***** Reading passage

Extinction The process wherein the frequency of a learned response to a conditioned stimulus decreases and ultimately disappears, due to lack of reinforcement.

Magic An imaginary but empirically nonexistent power that can exempt real events from the rule of nature that an event occurs only after its essentials for existing have been met.

Magical Thinking Thinking that describes only nonempirical illusions of realities or reality.

Behavior Therapy

Punishment Any undesirable consequence of the subject's behavioral response in a specific situation that decreases (ideally to zero) the probability of that response occurring in similar future situations. Reinforcement A process of increasing the probability (ideally to 100%) that a specific behavior will be repeated in similar future situations. The two classes are: positive and negative. (1) Positive reinforcement occurs when a subject receives or experiences a personally pleasant event, that is, a reward as the consequence of its specific, immediately preceding behavior. The object or experience received is a positive rein-forcer for the behavior that preceded it. (2) Negative reinforcement occurs when a subject receives an unpleasant stimulus that results in a behavioral response that terminates or removes that stimulus. The unpleasant stimulus for the behavior that terminated it is a negative reinforcer. The unpleasant simulus is called an aversive stimulus. The event of termination or removal of an aversive stimulus is a positive rein-forcer—also called a secondary reinforcer— for the behavior that immediately preceded that terminating event.

**********

## Work instructions
**a.** Does each statement agree with the glossary? Give yes or no for each, along with the deciding words from the glossary, quoted exactly. (i) Extinction of a learned response results from a lack of reinforcement. (ii) Reinforcement is divided into three classes. (iii) Punishment raises the probability that a response will occur again in similar situations.
**b.** Reproduce everything in the glossary from "Extinction The process" down to "realities or reality.".

***** Data excerpts

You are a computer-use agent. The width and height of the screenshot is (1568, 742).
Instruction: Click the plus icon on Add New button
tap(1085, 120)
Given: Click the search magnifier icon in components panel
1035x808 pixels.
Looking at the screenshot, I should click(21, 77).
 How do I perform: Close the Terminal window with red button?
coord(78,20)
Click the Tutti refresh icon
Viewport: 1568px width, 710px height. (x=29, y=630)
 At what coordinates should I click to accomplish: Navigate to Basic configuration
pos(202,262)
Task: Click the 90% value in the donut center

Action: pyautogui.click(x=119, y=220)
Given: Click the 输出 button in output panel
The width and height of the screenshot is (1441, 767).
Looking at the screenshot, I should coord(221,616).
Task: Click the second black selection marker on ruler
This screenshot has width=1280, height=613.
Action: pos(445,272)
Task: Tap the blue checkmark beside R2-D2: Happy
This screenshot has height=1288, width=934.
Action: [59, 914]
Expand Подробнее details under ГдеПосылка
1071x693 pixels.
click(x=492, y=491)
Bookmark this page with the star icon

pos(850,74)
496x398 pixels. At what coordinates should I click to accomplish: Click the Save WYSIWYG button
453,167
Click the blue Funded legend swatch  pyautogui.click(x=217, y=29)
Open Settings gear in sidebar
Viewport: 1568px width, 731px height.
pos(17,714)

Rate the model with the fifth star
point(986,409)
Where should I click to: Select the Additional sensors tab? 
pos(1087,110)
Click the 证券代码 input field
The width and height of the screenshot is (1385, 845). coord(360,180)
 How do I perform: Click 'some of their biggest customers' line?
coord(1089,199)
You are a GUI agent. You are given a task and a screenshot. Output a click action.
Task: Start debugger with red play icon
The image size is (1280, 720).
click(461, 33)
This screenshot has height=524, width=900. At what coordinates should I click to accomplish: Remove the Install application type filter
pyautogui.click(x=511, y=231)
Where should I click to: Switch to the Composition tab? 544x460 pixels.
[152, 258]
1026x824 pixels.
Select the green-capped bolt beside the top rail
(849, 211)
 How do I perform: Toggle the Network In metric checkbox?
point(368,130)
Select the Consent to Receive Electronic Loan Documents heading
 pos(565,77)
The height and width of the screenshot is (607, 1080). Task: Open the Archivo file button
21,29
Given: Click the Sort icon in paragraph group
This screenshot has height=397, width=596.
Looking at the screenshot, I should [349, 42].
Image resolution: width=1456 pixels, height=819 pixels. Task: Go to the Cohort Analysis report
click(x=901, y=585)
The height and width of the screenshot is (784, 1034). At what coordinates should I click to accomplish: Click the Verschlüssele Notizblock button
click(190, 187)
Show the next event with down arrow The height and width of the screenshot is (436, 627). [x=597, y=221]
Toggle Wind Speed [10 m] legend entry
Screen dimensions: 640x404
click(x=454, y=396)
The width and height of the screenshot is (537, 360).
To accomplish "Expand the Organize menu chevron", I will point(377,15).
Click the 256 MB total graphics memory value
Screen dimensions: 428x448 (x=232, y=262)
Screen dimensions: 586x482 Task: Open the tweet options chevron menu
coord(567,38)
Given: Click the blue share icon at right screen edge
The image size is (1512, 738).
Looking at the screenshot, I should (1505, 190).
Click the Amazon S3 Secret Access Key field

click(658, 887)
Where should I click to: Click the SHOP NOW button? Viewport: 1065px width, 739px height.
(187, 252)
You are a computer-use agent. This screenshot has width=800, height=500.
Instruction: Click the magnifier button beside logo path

**********

## Answers to the exercise
**a.**
(i) Yes: "due to lack of reinforcement"
(ii) No: "The two classes are: positive and negative."
(iii) No: "decreases (ideally to zero) the probability of that response occurring in similar future situations"

**b.**
Extinction The process wherein the frequency of a learned response to a conditioned stimulus decreases and ultimately disappears, due to lack of reinforcement.

Magic An imaginary but empirically nonexistent power that can exempt real events from the rule of nature that an event occurs only after its essentials for existing have been met.

Magical Thinking Thinking that describes only nonempirical illusions of realities or reality.